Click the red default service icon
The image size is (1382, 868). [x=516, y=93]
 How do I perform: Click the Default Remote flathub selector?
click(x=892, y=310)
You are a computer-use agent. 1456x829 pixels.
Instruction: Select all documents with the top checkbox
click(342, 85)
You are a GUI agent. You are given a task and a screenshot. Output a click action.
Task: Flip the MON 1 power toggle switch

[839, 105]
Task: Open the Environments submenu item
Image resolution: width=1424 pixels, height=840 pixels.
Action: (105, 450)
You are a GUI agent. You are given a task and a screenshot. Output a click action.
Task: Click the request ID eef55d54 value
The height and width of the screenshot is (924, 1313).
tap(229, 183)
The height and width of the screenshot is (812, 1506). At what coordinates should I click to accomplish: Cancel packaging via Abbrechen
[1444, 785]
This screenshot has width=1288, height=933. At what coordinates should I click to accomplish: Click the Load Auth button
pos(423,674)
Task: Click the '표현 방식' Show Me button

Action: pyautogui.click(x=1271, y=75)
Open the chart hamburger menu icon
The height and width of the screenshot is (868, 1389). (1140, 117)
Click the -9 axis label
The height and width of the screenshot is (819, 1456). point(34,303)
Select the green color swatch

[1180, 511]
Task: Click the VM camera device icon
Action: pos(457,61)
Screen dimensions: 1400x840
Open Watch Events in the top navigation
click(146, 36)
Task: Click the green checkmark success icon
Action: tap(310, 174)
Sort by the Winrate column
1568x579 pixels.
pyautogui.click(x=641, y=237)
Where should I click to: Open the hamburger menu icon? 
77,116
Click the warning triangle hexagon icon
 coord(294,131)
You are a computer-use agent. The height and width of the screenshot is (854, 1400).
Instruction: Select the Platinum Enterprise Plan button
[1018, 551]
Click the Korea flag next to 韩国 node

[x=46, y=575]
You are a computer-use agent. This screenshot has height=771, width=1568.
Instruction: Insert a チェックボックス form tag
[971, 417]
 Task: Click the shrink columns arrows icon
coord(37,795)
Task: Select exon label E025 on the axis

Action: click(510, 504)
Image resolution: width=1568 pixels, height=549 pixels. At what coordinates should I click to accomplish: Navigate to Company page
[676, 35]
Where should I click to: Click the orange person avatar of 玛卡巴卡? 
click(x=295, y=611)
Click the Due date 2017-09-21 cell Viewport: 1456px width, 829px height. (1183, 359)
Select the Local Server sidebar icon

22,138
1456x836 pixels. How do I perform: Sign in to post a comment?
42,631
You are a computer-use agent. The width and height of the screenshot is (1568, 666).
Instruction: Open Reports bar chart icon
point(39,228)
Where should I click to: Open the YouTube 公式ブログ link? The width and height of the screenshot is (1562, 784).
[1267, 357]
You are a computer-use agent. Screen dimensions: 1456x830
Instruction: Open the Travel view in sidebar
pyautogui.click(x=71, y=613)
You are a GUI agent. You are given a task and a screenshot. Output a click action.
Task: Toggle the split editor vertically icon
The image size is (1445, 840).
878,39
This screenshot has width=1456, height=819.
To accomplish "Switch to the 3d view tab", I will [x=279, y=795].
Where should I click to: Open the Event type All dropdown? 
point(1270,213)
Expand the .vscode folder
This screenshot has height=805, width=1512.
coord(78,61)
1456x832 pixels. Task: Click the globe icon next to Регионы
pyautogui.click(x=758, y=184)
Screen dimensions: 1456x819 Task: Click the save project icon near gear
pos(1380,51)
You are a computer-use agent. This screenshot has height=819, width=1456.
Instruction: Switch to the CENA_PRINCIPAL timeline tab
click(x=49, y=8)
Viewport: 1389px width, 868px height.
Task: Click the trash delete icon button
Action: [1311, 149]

##########

YOUR GOAL: Look above for the line with "This screenshot has width=1456, height=819." and the line with "has height=819, width=1456.", and reproduce exactly those two lines plus every line between, nothing more.

SOLUTION TO THE EXERCISE:
This screenshot has width=1456, height=819.
To accomplish "Switch to the 3d view tab", I will [x=279, y=795].
Where should I click to: Open the Event type All dropdown? 
point(1270,213)
Expand the .vscode folder
This screenshot has height=805, width=1512.
coord(78,61)
1456x832 pixels. Task: Click the globe icon next to Регионы
pyautogui.click(x=758, y=184)
Screen dimensions: 1456x819 Task: Click the save project icon near gear
pos(1380,51)
You are a computer-use agent. This screenshot has height=819, width=1456.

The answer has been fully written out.